Como he comentado Psicosis abrió la lata del atrevimiento, y a partir de los años 60 se realizaron algunos títulos que mostraron elementos obscenos e indignos para otras épocas. De hecho se dejaron atrás las producciones de monstruos radiactivos de ciencia-ficción, por otras más atrevidas, con algunos desnudos gracias sobretodo al furor que tenía Russ Meyer por aquellos tiempos, pero también la explotación de la violencia y sobretodo el nacimiento del gore con la curiosa -aunque mediocre- Blood Feast (sir. Herschell Gordon Lewis, 1963). Un año después, esa mina de oro empezaría a explotarse por parte del autor con su “gran” obra maestra: 2000 maníacos (Two thousand maniacs!, 1964). Se trata de un film que pese a no acoger ningún serial killer en concreto si que recogía elementos del universo de Ed Gein, como es el canibalismo el contexto de América profunda. Y es que tanto Psicosis como 2000 maníacos son títulos precursores también del subgénero cinematográfico del American Gothic, un tipo de cine que centra el terror en la introducción de los urbanitas en ambientes rurales de la América profunda, algo que también se podría apreciar en la sobrevalorada Defensa (John Boorman, 1972).

2000 maníacos es una más que interesante película que alberga todos los atributos que acabo de mencionar: la violencia, el gore, el canibalismo, e incluso el erotismo gracias a agregar al reparto la chica Playboy de 1964: la bellísima Connie Mason.

Otra película que acoge con más fidelidad el perfil de Ed Gein es sin duda a la mediática La matanza de Texas (Tobe Hooper, 1974). Fue el exitoso debut de un joven Tobe Hooper inconsciente del punto de inflexión que supondría para el cine de terror su película. Se trata de un film que intenta introducir a Ed Gein dentro de una película slasher, por lo tanto, una película con un alto bodycount, cuando Gein, si por algo podría presumir, es por no ser un asesino en serie (de hecho acabó sus días en un manicomio y no en una silla eléctrica). Por lo tanto nunca debemos comparar a Leatherface con Ed Gein, sería un error, pese a que su diseño como personaje sí que debe considerablemente al original, como la decoración del hogar de Leatherface cargada de huesos por todas partes, la máscara de piel humana, el travestirse, profanación de tumbas, etc. pero curiosamente no se muestra ningún tipo de sospecha de canibalismo. En ella, un grupo de jóvenes se dirigen hacia el sur con una furgoneta en busca de unas vacaciones. Por el camino, y situados en Texas, recogerán a un siniestro tipo que resulta formar parte de una familia de paletos asesinos, entre ellos un profanador de tumbas y asesino conocido como Leatherface, armado con una motosierra.
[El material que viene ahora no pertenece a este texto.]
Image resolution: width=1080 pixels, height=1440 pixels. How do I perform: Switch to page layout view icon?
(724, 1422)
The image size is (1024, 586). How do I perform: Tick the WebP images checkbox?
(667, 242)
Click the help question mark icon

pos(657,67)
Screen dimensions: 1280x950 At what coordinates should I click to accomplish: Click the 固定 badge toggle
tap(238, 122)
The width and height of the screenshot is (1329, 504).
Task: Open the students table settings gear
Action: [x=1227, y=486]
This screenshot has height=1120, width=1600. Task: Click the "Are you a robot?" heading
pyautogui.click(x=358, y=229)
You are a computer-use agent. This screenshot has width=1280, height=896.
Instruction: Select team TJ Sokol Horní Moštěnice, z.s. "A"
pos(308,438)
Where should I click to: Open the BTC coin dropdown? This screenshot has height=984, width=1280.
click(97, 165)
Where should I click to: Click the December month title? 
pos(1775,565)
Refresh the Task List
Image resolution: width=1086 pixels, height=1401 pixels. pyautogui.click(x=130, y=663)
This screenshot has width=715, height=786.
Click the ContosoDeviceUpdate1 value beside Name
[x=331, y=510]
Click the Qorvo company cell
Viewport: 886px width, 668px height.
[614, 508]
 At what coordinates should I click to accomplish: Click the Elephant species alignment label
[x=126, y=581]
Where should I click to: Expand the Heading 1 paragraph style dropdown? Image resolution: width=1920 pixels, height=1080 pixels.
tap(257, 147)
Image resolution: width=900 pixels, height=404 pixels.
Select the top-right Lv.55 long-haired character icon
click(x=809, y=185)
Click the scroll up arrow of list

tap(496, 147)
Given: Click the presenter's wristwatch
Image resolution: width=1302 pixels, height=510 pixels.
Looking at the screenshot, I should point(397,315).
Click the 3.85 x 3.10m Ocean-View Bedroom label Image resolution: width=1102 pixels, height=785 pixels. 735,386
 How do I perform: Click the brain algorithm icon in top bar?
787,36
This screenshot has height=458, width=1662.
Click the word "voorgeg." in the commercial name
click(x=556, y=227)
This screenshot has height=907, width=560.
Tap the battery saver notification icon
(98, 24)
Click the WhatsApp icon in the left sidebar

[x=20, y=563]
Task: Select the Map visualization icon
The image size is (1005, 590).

Años después se realizarían 3 secuelas más que bien podrían ser remakes. Se tratan de La matanza de Texas 2 (Tobe Hooper, 1986), Leatherface (Jeff Burr, 1990) y La matanza de Texas: La nueva generación (Kim Henkel, 1994). La primera de ellas sería realizada de nuevo por Tobe Hooper, demostrando cómo debe realizarse una buena secuela, aportando elementos bizarros y poco rigurosos y con unas pinceladas de comedia que le entran de fábula, y en general un film más que correcto. La 3ª parte parece que intenta acercarse a los orígenes, rescatando una historia bien construida, seria y totalmente correcta, pero que peca precisamente en querer ser excesivamente prudente, y es por eso que nunca ha conseguido coger la personalidad que sí cogieron las dos anteriores películas. La 4ª parte sería apuñalada, gaseada e incinerada por los fans, acusada de insulto a la saga. Pues bien, un servidor la acepta y la disfruta a cada visionado, especialmente por ofrecer un contenido ultraviolento, con un impresionante –y siempre menospreciado- Matthew McConaughey (el hombre del apellido imposible), que junto a otra excelente Renée Zellweger completan un correcto film, aunque sí es cierto que McConaughey roba protagonismo a Leatherface con un personaje muy muy duro que repetiría rol en la presente Killer Joe (William Friedkin, 2011).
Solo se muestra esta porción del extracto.